Brennan double-clicked to open a document. A header gave a case file number, date, and the name Calder Massee.
“This was my final report to the commission.” Scrolling down. “I won’t bore you with the details. Take a look at these images.”
The first was an anterior view of a skull. Brennan pointed to what had once been the nose.
“Note how the midfacial region is fragmented.” Moving her finger to the forehead. “The radial fracturing on the frontal bone.”
New image.
“This is a close-up of the roof of the mouth. Note the blue-green staining on what remains of the palatine process of the maxilla.”
“I see it.”
“That’s due to copper oxidation.”
“The bullet was copper jacketed.”
“Yes. On its path through the head, a tiny sliver broke off, lodged, and oxidized there.”
Brennan moved on to the teeth.
“This shows the lingual, or tongue side of the upper dental arcade. Note the cracked first molar and the dark areas on that tooth and the one beside it. The discoloration was caused by heat when the gun discharged.”
The fourth image showed a hole in the crown of the skull.
“That defect was created when the bullet left Massee’s head. Note that the exit point is high on the crown.”
Tight shot.
“Note that the edges of the defect are beveled on the skull’s outer surface. That means the defect is an exit hole.”
Brennan leaned back. Gestured at the screen.
“The pattern is consistent with trauma resulting from a self-inflicted gunshot wound.”
“Or someone shoved a gun in Massee’s mouth and pulled the trigger.” Luong, playing devil’s advocate.
“Doubtful. The bullet trajectory was straight up and out the top, so Massee’s head wasn’t moving. Also, there were powder burns on his right hand and no drugs in his system.”
“Why is the lack of drugs significant?”
“Massee was a big guy. Hard to stick a muzzle in a big guy’s mouth if he doesn’t want it there.”
“Which I suspect he did not.” Luong flipped a page. “So your opinion corroborated the original coroner’s report.”
“Yes.”
“The brother wasn’t happy.”
“No.”
“What does all this have to do with Yeow?”
“According to Dupreau and Szewczk, Yeow was working on a story that would prove my analysis was flawed. That I was either inept or bribed.”

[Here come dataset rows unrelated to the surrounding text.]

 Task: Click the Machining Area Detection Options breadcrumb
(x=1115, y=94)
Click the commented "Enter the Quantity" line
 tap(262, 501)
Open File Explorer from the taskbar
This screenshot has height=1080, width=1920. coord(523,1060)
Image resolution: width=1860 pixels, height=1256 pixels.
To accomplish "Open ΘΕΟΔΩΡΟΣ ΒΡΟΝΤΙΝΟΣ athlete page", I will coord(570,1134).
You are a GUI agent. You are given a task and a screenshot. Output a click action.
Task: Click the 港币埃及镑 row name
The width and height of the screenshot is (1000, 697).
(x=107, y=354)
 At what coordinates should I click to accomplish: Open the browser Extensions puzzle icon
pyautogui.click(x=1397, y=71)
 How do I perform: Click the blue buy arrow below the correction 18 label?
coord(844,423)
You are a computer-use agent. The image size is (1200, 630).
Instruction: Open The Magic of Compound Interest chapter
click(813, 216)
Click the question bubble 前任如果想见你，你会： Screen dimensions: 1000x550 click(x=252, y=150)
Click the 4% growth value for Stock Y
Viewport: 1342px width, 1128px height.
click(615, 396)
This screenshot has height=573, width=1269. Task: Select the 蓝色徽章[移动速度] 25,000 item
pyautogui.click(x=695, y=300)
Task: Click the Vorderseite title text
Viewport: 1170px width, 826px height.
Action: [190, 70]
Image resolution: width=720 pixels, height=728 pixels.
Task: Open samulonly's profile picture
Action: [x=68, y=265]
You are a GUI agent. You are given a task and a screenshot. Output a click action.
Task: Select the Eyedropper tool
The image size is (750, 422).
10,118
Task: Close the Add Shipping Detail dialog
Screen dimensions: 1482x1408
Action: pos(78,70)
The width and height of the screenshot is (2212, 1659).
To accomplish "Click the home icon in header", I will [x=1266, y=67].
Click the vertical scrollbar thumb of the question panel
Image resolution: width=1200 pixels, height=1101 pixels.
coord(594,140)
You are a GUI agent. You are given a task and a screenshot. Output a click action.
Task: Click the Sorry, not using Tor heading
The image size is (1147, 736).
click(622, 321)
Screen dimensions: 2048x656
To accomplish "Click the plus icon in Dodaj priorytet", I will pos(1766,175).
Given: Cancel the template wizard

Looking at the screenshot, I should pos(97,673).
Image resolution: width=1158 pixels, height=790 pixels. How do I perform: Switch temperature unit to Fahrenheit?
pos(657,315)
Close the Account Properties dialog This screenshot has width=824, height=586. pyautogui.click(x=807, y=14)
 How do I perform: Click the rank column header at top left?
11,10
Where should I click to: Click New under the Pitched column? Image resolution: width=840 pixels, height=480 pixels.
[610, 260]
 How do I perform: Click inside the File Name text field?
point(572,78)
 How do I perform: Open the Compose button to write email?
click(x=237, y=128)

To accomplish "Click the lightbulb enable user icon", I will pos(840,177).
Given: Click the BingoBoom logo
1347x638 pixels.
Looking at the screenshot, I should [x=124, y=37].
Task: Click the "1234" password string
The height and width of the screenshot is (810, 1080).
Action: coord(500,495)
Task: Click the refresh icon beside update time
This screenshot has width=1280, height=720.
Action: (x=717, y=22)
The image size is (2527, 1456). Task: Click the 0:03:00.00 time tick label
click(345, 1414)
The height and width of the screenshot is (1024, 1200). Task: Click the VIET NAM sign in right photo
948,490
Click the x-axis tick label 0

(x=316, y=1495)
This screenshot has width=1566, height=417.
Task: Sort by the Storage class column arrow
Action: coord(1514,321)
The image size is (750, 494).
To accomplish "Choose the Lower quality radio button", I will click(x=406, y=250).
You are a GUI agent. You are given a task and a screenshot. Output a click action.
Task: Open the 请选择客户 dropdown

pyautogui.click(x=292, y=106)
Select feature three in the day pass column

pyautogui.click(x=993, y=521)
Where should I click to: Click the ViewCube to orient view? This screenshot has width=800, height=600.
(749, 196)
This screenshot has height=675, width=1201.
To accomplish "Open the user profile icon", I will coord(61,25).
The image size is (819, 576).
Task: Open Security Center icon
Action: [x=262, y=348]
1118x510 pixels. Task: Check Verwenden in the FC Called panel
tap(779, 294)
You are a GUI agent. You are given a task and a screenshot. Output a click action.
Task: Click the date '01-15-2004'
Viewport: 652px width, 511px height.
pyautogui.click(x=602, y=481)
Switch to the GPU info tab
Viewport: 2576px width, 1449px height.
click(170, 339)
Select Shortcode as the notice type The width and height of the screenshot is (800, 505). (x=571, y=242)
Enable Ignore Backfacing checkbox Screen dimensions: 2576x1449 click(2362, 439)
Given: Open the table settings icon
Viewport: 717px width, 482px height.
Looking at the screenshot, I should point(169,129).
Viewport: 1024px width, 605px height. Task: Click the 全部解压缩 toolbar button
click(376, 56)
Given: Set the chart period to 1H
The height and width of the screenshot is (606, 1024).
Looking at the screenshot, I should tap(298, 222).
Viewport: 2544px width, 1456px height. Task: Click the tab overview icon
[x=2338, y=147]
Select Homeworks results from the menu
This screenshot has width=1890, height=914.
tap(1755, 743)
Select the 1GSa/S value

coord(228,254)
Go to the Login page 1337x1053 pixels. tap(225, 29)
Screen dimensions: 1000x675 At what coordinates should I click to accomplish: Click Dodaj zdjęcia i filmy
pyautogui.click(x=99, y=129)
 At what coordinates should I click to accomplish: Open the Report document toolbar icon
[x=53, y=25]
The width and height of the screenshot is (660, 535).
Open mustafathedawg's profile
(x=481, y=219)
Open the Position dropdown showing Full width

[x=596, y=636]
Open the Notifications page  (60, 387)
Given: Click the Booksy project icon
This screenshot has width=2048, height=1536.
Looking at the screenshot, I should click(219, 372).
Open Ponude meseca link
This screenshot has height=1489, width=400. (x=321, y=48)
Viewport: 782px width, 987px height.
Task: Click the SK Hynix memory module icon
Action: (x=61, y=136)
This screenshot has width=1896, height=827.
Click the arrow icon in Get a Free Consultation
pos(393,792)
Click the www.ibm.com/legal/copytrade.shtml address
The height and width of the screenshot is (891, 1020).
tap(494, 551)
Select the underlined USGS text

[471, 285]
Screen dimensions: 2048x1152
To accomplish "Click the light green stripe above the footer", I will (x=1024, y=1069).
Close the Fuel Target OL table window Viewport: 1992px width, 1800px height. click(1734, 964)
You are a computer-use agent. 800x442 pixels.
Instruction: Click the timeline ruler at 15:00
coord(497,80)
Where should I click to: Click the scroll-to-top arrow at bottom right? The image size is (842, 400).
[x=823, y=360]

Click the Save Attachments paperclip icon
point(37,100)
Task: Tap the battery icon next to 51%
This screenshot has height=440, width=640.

“So you killed him to save your reputation.”
“That’s their theory.”
Luong thought about that.
Then, “Why were your prints on the plastic bag?”
“I have no idea.”
WEDNESDAY, FEBRUARY 22, 1830 EST
JACK REACHER WALKED OUT OF the Baltimore bus depot into a world of frozen streets and dirty snow. The sun was weak and watery and very low in the sky. He headed toward it, west, down a wide street, on the traffic side of a high berm of plowed snow, with his thumb out. Every car passed him by. Which he expected. Hitching rides in town was hard. Especially Baltimore. He would do better when he got to the highway ramp. His goal was I-95 South, for however many hundreds of miles it took to get fifty degrees warmer. Maybe as far as Miami. Or all the way to Key West. He had been there before. Always had a good time. Except it was the end of the line. Which meant the only way to leave was to double back. Which he didn’t like. He preferred forward motion.